In other words, Ain’t no rest for the “Wicked.”

Still, by the time “Wicked: Part One” gets to its finale, Elphaba’s transformation into the Wicked Witch and the rousing version of the show’s signature song, “Defying Gravity,” blows off whatever dust may have accumulated. It’s a showstopper that literally brings the curtain down until part two drops in theatres on November 21, 2025.

ALL MY LIFE: 3 STARS. “a romantic drama sugary enough to give you a cavity.”

If “All My Life,” a new tearjerker starring Jessica Rothe and now playing in theatres, wasn’t based on the real life story of a Toronto couple, it would be the kind of story Nicholas Sparks would write.

Jennifer (Rothe) and Solomon (Harry Shum Jr.) are a cute couple who meet-cute in a bar and seem destined to live a cute happily ever after. They like the same kind of cheesy 80s rock, they laugh and giggle while jumping into water fountains and say things like, “I didn’t know how much I could actually love before I met you,” to one another.
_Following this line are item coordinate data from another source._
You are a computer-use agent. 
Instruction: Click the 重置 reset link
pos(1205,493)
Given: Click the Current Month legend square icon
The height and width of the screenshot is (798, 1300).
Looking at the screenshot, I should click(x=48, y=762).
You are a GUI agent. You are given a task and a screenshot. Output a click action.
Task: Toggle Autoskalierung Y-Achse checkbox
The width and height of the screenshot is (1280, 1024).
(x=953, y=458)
But keep in mind, this isn’t a rom com. It’s a romantic drama in à la Sparks, so I’ll stop using the word cute now.

There’s nothing cute (whoops) about Sol’s diagnoses of terminal liver cancer. Their plans for a December wedding on hold, their friends raise money and give them the day of their dreams as Sol’s health worsens.

“All My Life” is a three or four hanky movie where everything you think will happen, happens. But what it lacks in innovation, it makes up for with a certain kind of comfortable predictability. You’ve heard the dialogue before—”You make me feel Like I can do anything. Like we can do anything.”—and the group of BFFs are the usual kind of misfits who could have wandered in from any number of other teen dramas but when the movie focusses on the leads, Rothe and Shum Jr., it becomes less about cliches and more about the heart of the story.
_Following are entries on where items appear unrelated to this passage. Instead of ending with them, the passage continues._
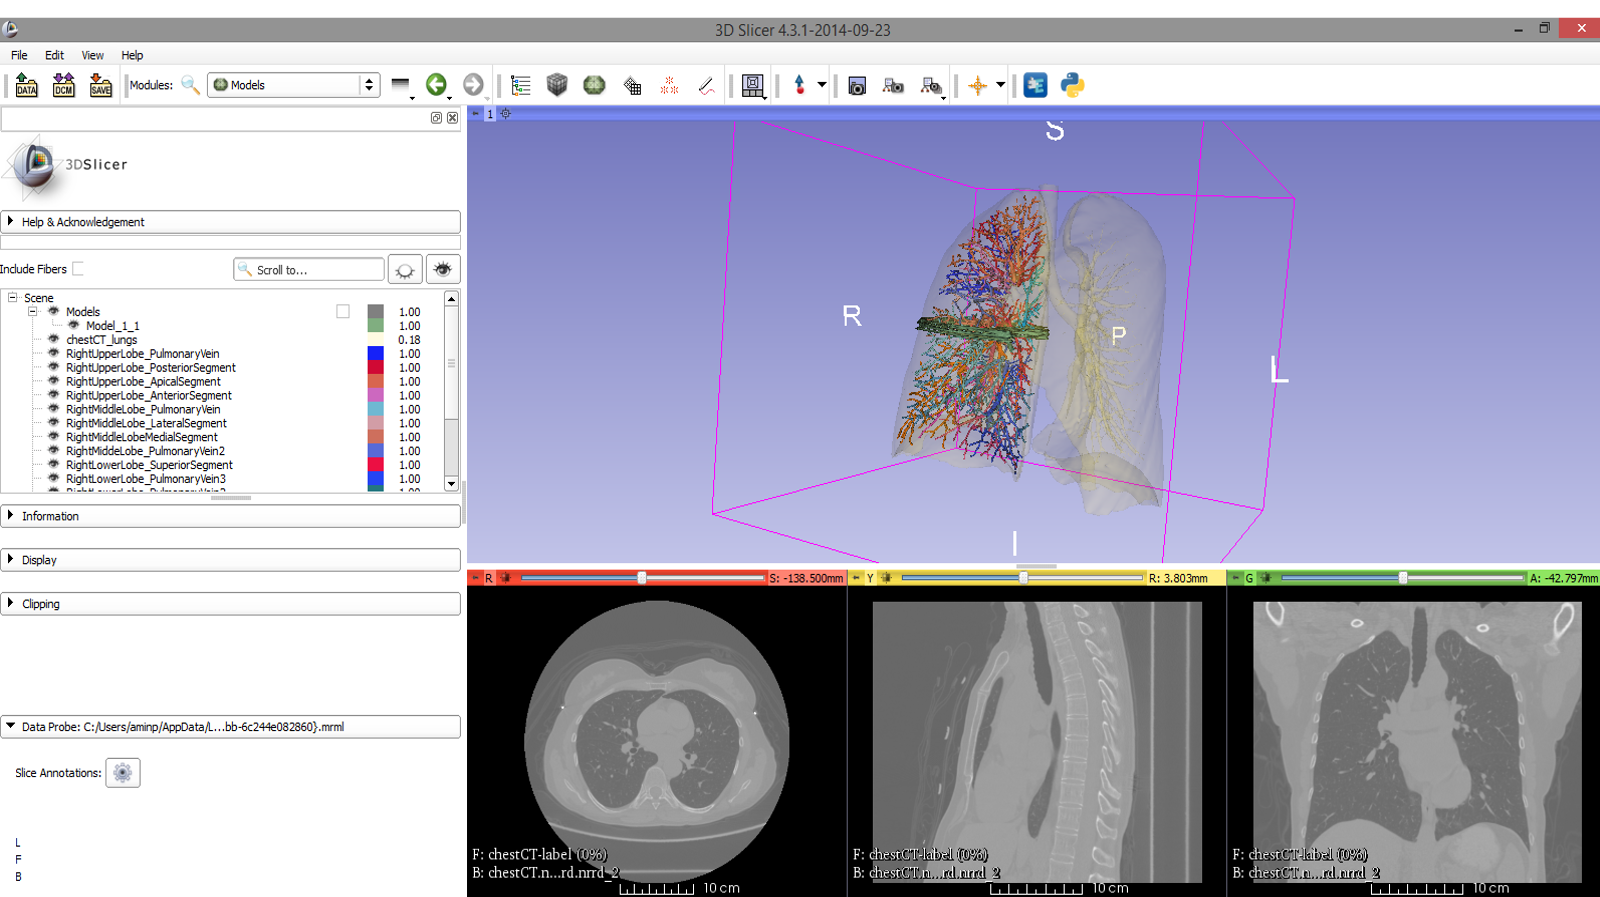This screenshot has height=897, width=1600.
Task: Click the crosshair toolbar icon
Action: point(977,86)
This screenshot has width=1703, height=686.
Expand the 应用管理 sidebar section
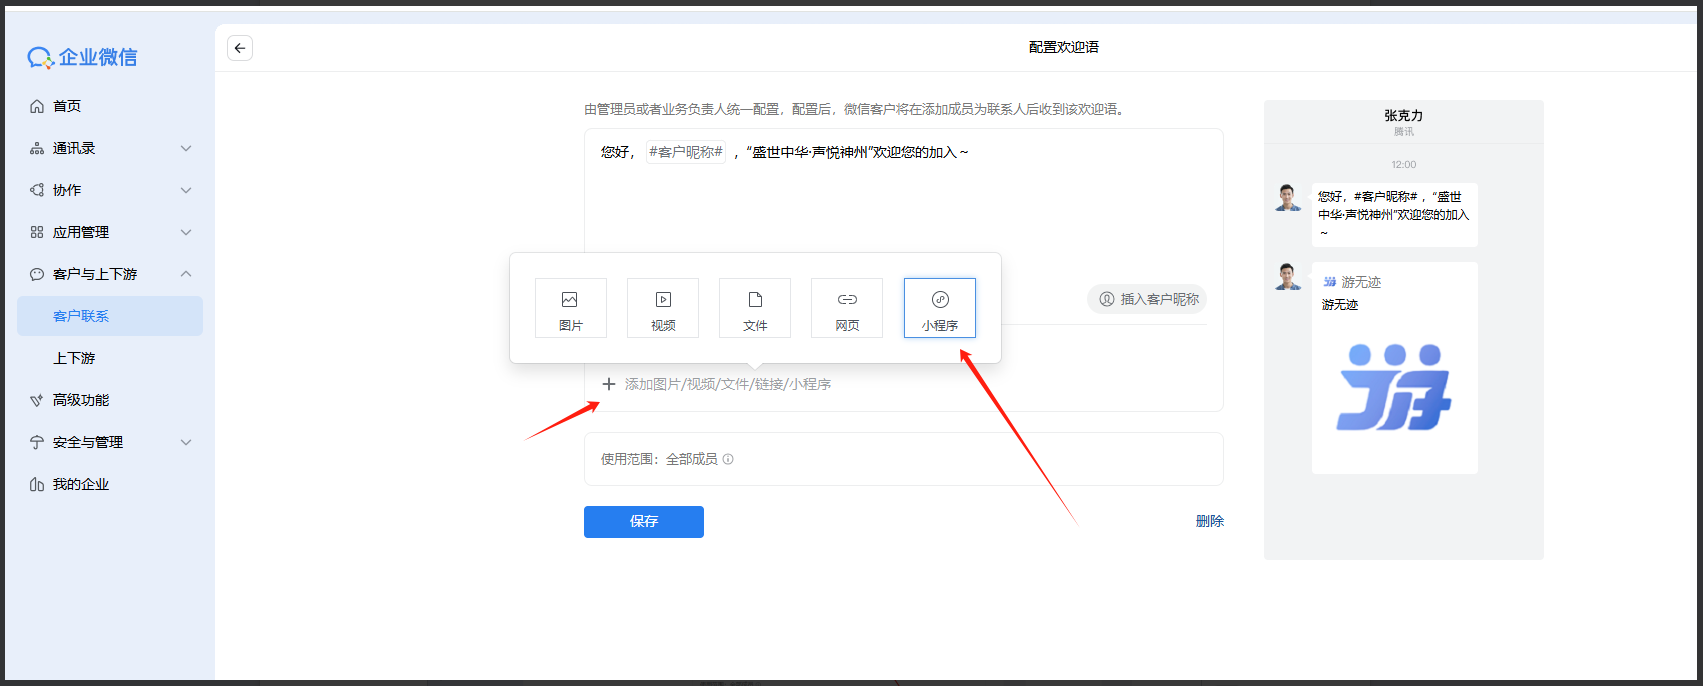coord(185,232)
The pair share a number of scenes that drive home the direness of the situation. Strongest is a heartfelt discussion about their future plans that closes with, “I am not your widow, I am your bride,” a message of true love that makes up for the manipulation of the earlier scenes.

“All My Life” is sugary enough to give you a cavity, but in its better moments it is a reminder to embrace life and roll with the punches, no matter what happens.